Compito:
Rispondi alle domande seguenti in base all'articolo sul processo Iuventa riportato più avanti.
(a) Quante udienze si sono tenute?
(b) A quale Ong tedesca appartiene la nave Iuventa?
(c) Quale ministero era costituito parte civile nel procedimento?

Segmento di testo:
Il “processo Iuventa” non si farà, prosciolto l’equipaggio della Ong: “il fatto non sussiste” dopo 7 anni di accuse

RMAG news

Il “processo Iuventa” non si farà perché il fatto non sussiste. Dopo sette anni, 40 udienze e un processo costato quasi tre milioni di euro allo stato italiano, il gup di Trapani Samule Corso ha emesso oggi sentenza di non luogo a procedere per 4 membri dell’equipaggio e altri 17 indagati (membri delle Ong Medici senza frontiere e Save the Children) nel caso della nave Iuventa della Ong tedesca Jugend Rettet, che rispondevano di favoreggiamento dell’immigrazione clandestina.

Nel procedimento era costituito parte civile il ministero dell’Interno che si è rimesso alla decisione del gup.

Dati da analizzare:
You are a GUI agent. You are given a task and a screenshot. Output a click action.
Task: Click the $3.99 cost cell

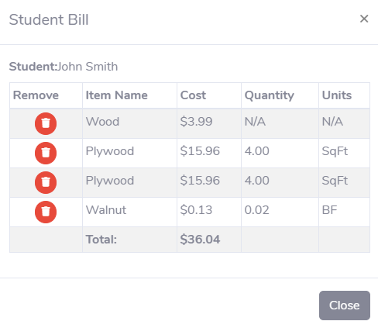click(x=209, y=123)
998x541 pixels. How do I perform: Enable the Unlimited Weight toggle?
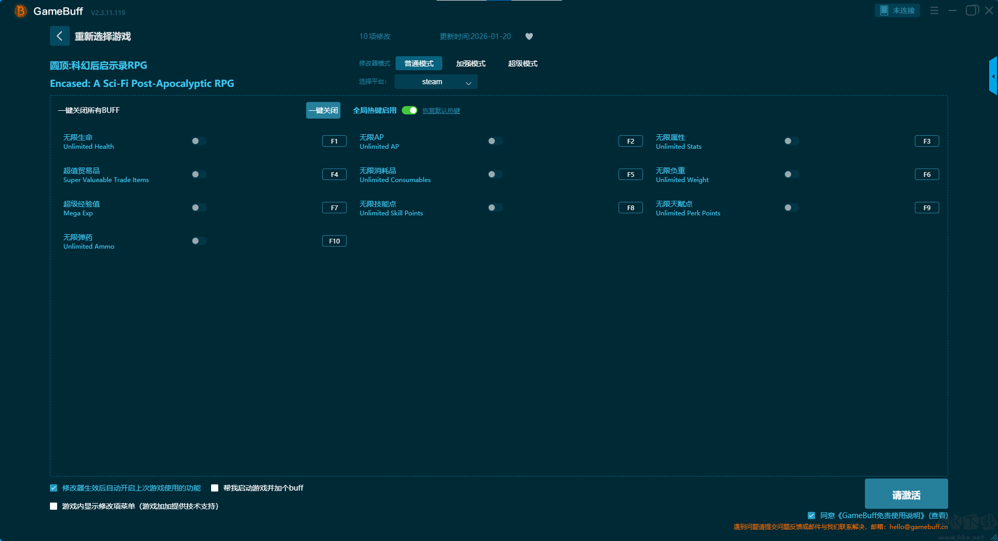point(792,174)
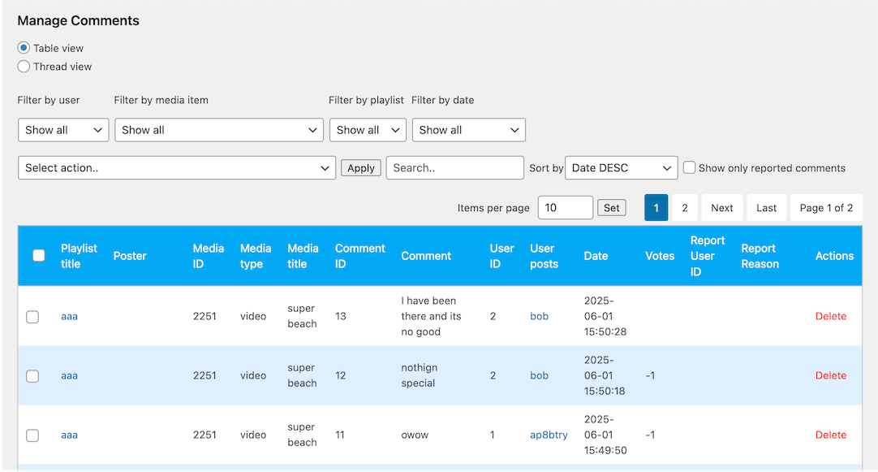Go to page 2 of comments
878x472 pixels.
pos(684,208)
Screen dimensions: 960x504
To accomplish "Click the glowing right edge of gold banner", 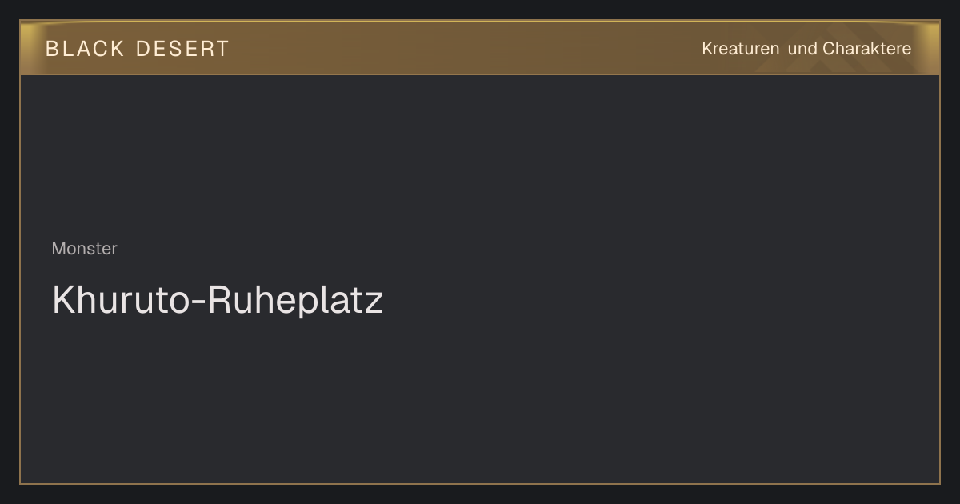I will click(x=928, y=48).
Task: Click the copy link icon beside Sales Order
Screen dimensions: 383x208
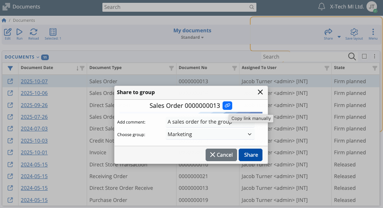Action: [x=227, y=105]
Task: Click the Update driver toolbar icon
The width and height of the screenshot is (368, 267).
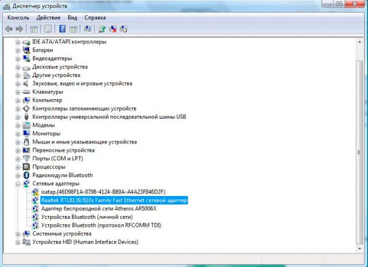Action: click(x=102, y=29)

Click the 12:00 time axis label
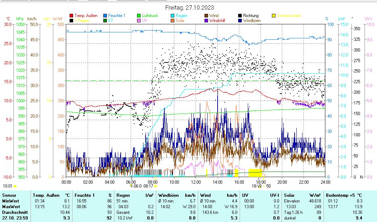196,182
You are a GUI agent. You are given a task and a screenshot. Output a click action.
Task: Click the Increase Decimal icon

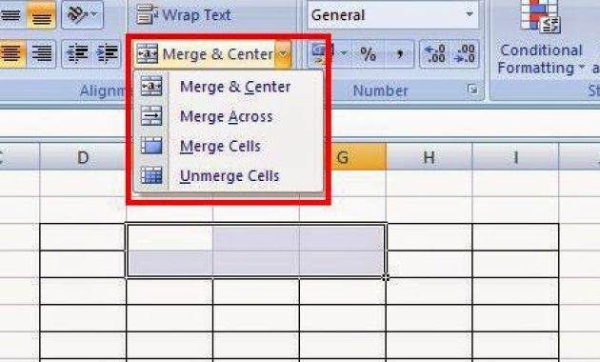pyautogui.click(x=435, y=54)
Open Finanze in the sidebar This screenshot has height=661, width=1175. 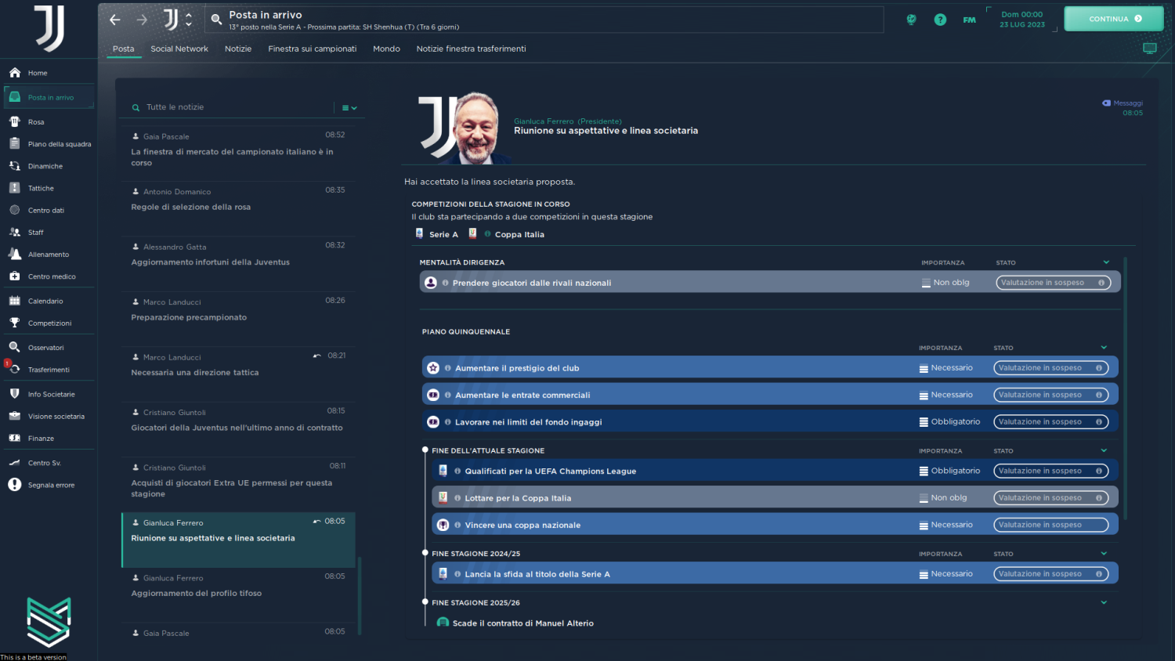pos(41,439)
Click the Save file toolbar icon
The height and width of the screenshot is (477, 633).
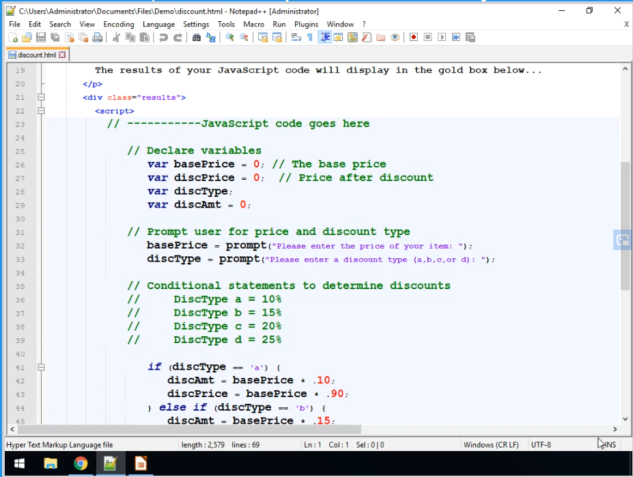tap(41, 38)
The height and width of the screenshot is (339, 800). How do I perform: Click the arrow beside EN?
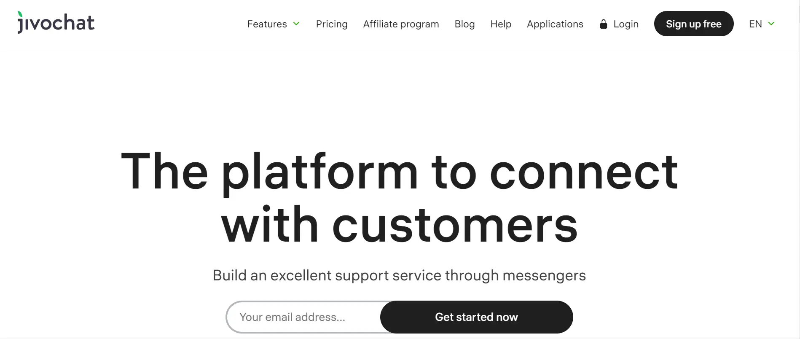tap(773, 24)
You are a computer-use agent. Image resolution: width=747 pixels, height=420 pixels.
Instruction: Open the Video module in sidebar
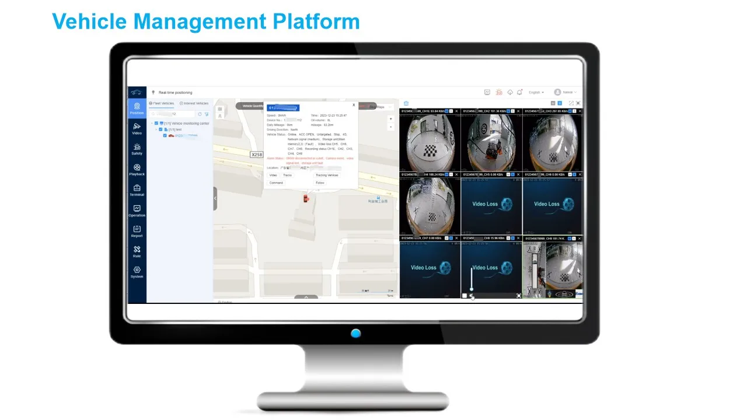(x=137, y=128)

* * *

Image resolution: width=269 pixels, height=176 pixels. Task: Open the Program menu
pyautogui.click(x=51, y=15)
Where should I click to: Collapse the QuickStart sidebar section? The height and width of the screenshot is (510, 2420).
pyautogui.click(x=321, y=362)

Risposta:
(a) 40 udienze.
(b) Jugend Rettet.
(c) Il ministero dell'Interno.